Ленин пошел провожать меня до трассы. Поднявшись на кладбищенский холм перед большаком, я обернулся назад. Передо мной лежала маленькая деревенька с петляющей улочкой. В густых кронах ухала кукушка, и забыто мычал привязанный на кол теленок. Над родником завис густой туман. Утренний воздух был свеж и звонок. А улочка безлюдна и тиха. Мог ли я подумать тогда, что эта милая сердцу картина останется в моей памяти на всю жизнь.

— Ну что, пойдем, — поторопил меня Ленин и протянул раскрытую ладонь. На его ладони лежали двадцать копеек.

— Возьми, за дорогу до Стерлибашево заплатишь, не отдашь же ты шоферу три рубля, он тебе и сдачи не даст. Седни на кухне под столом нашел, — пояснил он торопливо.

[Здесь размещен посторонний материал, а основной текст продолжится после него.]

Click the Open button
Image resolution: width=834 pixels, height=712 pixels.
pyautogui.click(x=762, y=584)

Остановилась грузовая машина, я шустро залез в ее кузов. Там на двух запасных колесах уже сидело человек пять колхозников, направлявшихся на базар. Я помахал стоящему на обочине Ленину и тоже присел на колесо. Машина тронулась, колхозники шумно спорили и пили самогон. Я сидел и представлял, как я сегодня доберусь до своей деревни и буду хвалиться ребятам на берегу речки, что у меня в кармане целый день были царские монеты. Конечно, рассказывать о том, что меня за них выпороли, я не стану, расскажу лишь о том, что на дорогу мне бабка дала целых три рубля. А дядька двадцать копеек мелочью. Но я умолчу тот факт, что он раньше меня объегорил на целый рупь.

Машина пошла на подъем, и вдалеке стала различима маленькая фигурка Ленина, все еще машущего мне рукой.

Цыганский поросенок

Вы что, не знаете цыганского поросенка? Так вы много потеряли в своей жизни. Его в станице Заливной любая собака знает. Цыганский поросенок — это вам не фунт изюма, это собственность казачьего хутора и его гордость. Так сказать, его отличительная марка по фамилии Крендель.

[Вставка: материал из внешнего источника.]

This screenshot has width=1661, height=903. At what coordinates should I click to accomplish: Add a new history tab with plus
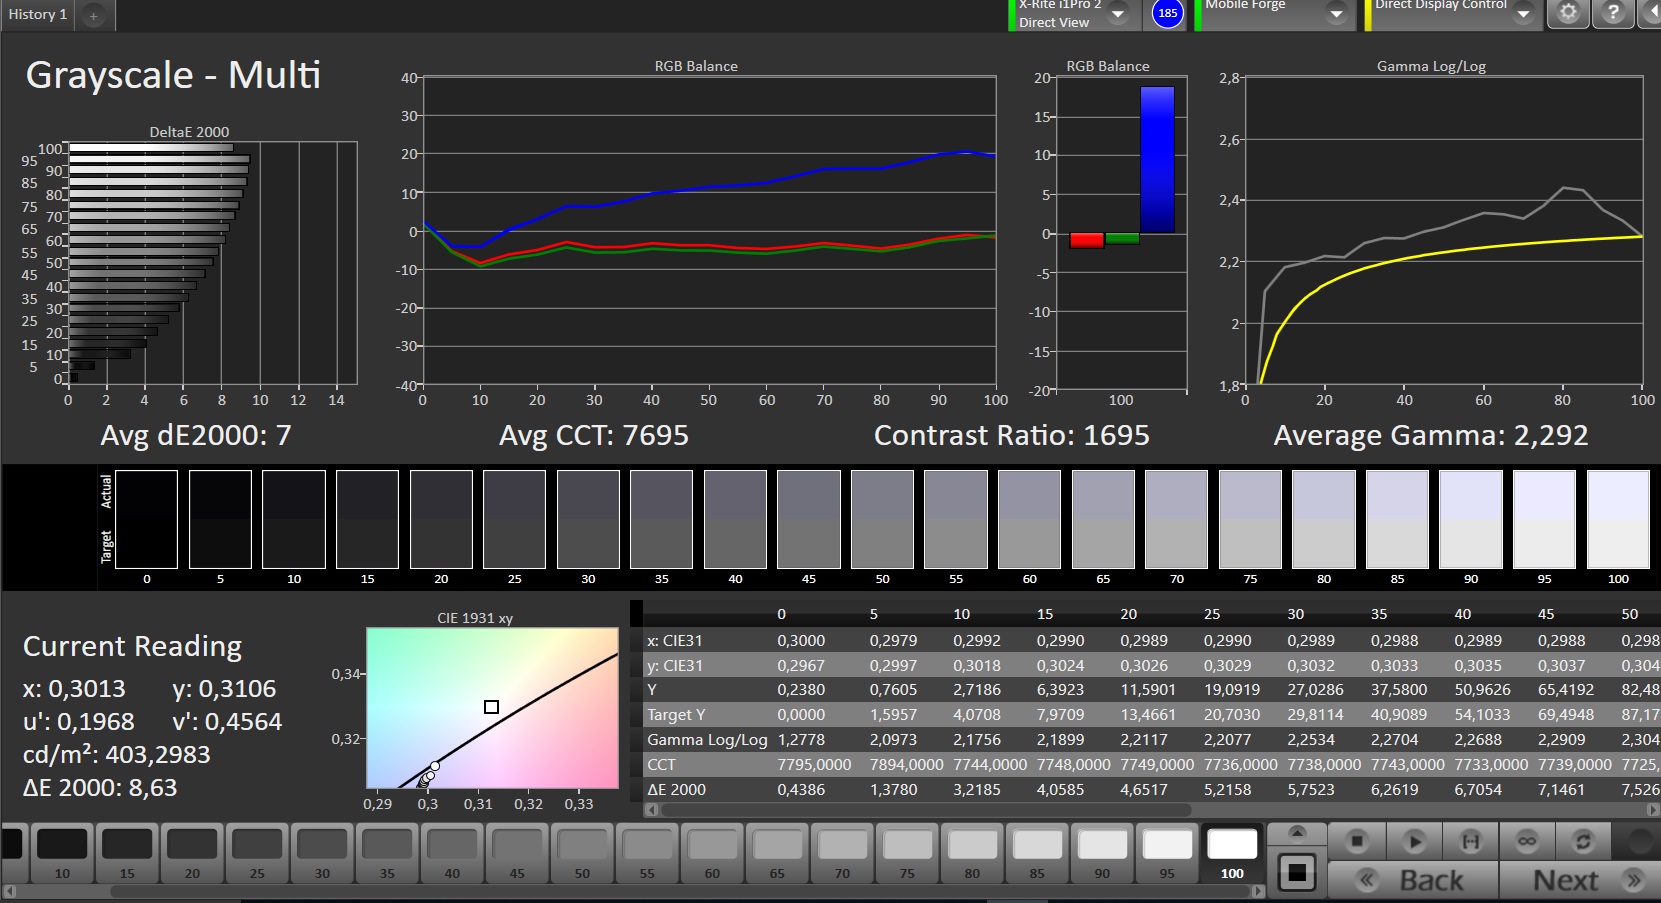pos(93,15)
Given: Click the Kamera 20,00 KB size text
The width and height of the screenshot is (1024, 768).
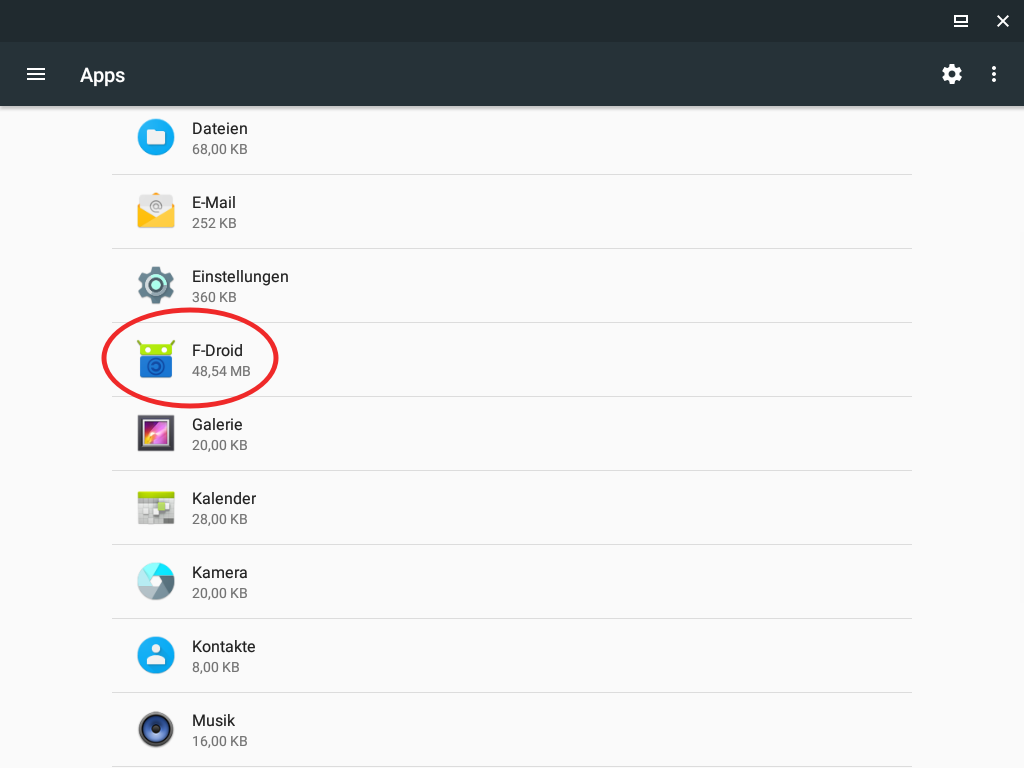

Дед Миша Крендель — казак до мозга костей. Его род еще во времена Петра I бунтовал и сеял смуту и вообще мракобесил напропалую. Бунтарский характер и у самого Кренделя. Да вот хотя бы сегодня с утра, ну, попей чайку и ступай по хозяйству. Делов-то куча, невпроворот. Крендель вместо порядочного занятия принялся с телевизором ругаться. Телевизор его не слушает, лопочет свое и баста, а Крендель все ему наперекор возражает и плюется в экран похмельной слюной. Плевался, пока жена, бабка Софья, не разоралась.